Desde una perspectiva económica y social, la medida ha sido bien recibida por trabajadores y analistas, al permitir una mayor liquidez en un mes históricamente complejo. No se trata únicamente de una inyección temporal de ingresos, sino de una herramienta que ayuda a estabilizar el consumo básico, el pago de deudas acumuladas y la continuidad de gastos esenciales como alimentación, transporte y educación.
Resulta relevante destacar que la quincena 25 no es una imposición unilateral. Grandes gremiales empresariales del país han impulsado esta iniciativa, reconociendo que el bienestar del trabajador también fortalece la productividad, el clima laboral y la estabilidad económica general. Este respaldo del sector empresarial otorga mayor legitimidad a la medida y demuestra una coincidencia de intereses entre Estado, empresas y trabajadores.

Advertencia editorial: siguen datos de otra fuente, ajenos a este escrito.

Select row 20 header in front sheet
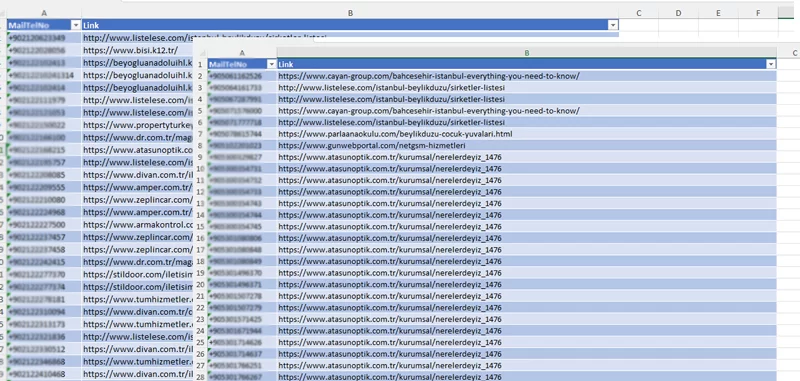 point(201,285)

En un país donde los debates económicos suelen polarizarse, la quincena 25 representa un raro punto de consenso. No sustituye reformas estructurales ni resuelve problemas de fondo como el costo de la vida o los salarios, pero sí evidencia una comprensión pragmática del ciclo económico anual y de las necesidades reales de la población.
En definitiva, la quincena 25 puede considerarse una política de bienestar coyuntural, acertada en su diseño y oportuna en su aplicación. Su impacto positivo dependerá, como toda medida económica, de su continuidad, transparencia y articulación con otras políticas orientadas a mejorar el ingreso y la calidad de vida de los salvadoreños.